→ WHAT YOU NEED TO DO
Spot each line in the records below where the word "will" occurs, then copy it.

[Saved entries]
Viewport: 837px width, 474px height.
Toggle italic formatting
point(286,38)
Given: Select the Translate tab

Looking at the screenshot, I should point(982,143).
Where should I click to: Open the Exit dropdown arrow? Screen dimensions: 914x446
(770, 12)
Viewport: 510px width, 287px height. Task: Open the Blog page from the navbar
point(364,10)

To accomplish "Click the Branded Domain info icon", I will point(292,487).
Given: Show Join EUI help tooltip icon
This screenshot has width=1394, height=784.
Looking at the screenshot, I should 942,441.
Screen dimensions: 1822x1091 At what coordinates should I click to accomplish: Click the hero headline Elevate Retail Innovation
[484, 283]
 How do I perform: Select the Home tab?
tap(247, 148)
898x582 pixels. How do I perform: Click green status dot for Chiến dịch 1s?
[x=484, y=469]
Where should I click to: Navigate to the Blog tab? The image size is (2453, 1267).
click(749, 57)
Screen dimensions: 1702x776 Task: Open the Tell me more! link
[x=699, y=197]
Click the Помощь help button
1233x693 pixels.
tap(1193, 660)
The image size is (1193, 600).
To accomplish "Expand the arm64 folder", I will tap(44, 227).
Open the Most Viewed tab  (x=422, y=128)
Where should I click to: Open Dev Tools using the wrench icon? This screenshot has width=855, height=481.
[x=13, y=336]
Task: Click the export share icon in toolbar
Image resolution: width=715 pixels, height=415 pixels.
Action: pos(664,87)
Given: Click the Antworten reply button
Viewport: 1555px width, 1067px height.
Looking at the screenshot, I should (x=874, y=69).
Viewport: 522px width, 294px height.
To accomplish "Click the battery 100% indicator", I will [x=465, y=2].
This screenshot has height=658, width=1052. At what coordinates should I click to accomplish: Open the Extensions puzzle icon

→ EXPECTED ANSWER
To accomplish "Click the Branded Domain info icon", I will point(292,487).
To accomplish "Expand the arm64 folder", I will tap(44, 227).
To accomplish "Click the battery 100% indicator", I will [x=465, y=2].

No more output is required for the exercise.